* STATED EXERCISE
Turn every line of the entries below into a numbered list, leaving out any blank lines.

------ GIVEN RECORDS

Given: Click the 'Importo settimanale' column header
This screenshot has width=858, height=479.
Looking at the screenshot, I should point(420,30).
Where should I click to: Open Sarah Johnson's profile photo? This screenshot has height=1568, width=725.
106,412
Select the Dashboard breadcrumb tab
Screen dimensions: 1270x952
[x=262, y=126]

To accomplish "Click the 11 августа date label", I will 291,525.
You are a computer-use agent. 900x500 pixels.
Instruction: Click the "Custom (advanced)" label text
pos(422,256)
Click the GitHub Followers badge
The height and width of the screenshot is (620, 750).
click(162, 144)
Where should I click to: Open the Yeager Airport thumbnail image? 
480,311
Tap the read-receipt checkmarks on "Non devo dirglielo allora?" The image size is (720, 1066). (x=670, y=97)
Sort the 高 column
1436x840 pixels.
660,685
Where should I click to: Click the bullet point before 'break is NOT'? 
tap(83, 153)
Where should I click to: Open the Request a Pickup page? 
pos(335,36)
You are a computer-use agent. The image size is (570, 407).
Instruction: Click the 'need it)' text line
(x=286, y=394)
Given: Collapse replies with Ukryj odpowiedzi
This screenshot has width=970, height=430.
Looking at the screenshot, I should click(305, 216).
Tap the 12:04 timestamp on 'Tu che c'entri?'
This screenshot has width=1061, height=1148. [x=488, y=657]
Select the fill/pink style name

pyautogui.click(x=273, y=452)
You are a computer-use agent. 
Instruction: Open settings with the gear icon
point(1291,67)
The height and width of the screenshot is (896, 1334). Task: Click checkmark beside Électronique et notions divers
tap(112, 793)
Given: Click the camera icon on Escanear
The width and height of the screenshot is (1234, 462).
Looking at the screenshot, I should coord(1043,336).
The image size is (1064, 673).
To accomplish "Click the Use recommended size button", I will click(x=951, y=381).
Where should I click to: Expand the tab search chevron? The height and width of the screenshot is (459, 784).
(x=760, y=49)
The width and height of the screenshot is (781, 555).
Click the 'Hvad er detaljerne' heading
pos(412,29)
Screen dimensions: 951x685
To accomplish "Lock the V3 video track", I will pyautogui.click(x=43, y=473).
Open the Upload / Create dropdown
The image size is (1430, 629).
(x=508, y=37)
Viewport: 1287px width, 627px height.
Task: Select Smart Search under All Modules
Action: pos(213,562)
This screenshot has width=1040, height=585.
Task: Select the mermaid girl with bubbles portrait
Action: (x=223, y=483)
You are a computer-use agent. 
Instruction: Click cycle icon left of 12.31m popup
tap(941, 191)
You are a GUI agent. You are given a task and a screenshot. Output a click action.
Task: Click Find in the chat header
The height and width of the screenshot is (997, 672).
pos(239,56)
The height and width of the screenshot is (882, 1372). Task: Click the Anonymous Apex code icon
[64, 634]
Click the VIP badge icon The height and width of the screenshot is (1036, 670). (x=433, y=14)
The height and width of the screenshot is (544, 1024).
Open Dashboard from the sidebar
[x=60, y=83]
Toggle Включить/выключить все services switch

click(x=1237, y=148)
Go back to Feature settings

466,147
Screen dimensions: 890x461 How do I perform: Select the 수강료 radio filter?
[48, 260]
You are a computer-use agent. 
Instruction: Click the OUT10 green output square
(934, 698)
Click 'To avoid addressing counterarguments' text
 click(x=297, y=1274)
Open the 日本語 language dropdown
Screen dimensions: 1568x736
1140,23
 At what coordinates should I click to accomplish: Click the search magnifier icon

------------

* EXPECTED OUTPUT
1. Given: Click the 'Importo settimanale' column header
2. This screenshot has width=858, height=479.
3. Looking at the screenshot, I should point(420,30).
4. Where should I click to: Open Sarah Johnson's profile photo? This screenshot has height=1568, width=725.
5. 106,412
6. Select the Dashboard breadcrumb tab
7. Screen dimensions: 1270x952
8. [x=262, y=126]
9. To accomplish "Click the 11 августа date label", I will 291,525.
10. You are a computer-use agent. 900x500 pixels.
11. Instruction: Click the "Custom (advanced)" label text
12. pos(422,256)
13. Click the GitHub Followers badge
14. The height and width of the screenshot is (620, 750).
15. click(162, 144)
16. Where should I click to: Open the Yeager Airport thumbnail image? 
17. 480,311
18. Tap the read-receipt checkmarks on "Non devo dirglielo allora?" The image size is (720, 1066). (x=670, y=97)
19. Sort the 高 column
20. 1436x840 pixels.
21. 660,685
22. Where should I click to: Click the bullet point before 'break is NOT'? 
23. tap(83, 153)
24. Where should I click to: Open the Request a Pickup page? 
25. pos(335,36)
26. You are a computer-use agent. The image size is (570, 407).
27. Instruction: Click the 'need it)' text line
28. (x=286, y=394)
29. Given: Collapse replies with Ukryj odpowiedzi
30. This screenshot has width=970, height=430.
31. Looking at the screenshot, I should click(305, 216).
32. Tap the 12:04 timestamp on 'Tu che c'entri?'
33. This screenshot has width=1061, height=1148. [x=488, y=657]
34. Select the fill/pink style name
35. pyautogui.click(x=273, y=452)
36. You are a computer-use agent. 
37. Instruction: Open settings with the gear icon
38. point(1291,67)
39. The height and width of the screenshot is (896, 1334). Task: Click checkmark beside Électronique et notions divers
40. tap(112, 793)
41. Given: Click the camera icon on Escanear
42. The width and height of the screenshot is (1234, 462).
43. Looking at the screenshot, I should coord(1043,336).
44. The image size is (1064, 673).
45. To accomplish "Click the Use recommended size button", I will click(x=951, y=381).
46. Where should I click to: Expand the tab search chevron? The height and width of the screenshot is (459, 784).
47. (x=760, y=49)
48. The width and height of the screenshot is (781, 555).
49. Click the 'Hvad er detaljerne' heading
50. pos(412,29)
51. Screen dimensions: 951x685
52. To accomplish "Lock the V3 video track", I will pyautogui.click(x=43, y=473).
53. Open the Upload / Create dropdown
54. The image size is (1430, 629).
55. (x=508, y=37)
56. Viewport: 1287px width, 627px height.
57. Task: Select Smart Search under All Modules
58. Action: pos(213,562)
59. This screenshot has width=1040, height=585.
60. Task: Select the mermaid girl with bubbles portrait
61. Action: (x=223, y=483)
62. You are a computer-use agent. 
63. Instruction: Click cycle icon left of 12.31m popup
64. tap(941, 191)
65. You are a GUI agent. You are given a task and a screenshot. Output a click action.
66. Task: Click Find in the chat header
67. The height and width of the screenshot is (997, 672).
68. pos(239,56)
69. The height and width of the screenshot is (882, 1372). Task: Click the Anonymous Apex code icon
70. [64, 634]
71. Click the VIP badge icon The height and width of the screenshot is (1036, 670). (x=433, y=14)
72. The height and width of the screenshot is (544, 1024).
73. Open Dashboard from the sidebar
74. [x=60, y=83]
75. Toggle Включить/выключить все services switch
76. click(x=1237, y=148)
77. Go back to Feature settings
78. 466,147
79. Screen dimensions: 890x461 How do I perform: Select the 수강료 radio filter?
80. [48, 260]
81. You are a computer-use agent. 
82. Instruction: Click the OUT10 green output square
83. (934, 698)
84. Click 'To avoid addressing counterarguments' text
85.  click(x=297, y=1274)
86. Open the 日本語 language dropdown
87. Screen dimensions: 1568x736
88. 1140,23
89.  At what coordinates should I click to accomplish: Click the search magnifier icon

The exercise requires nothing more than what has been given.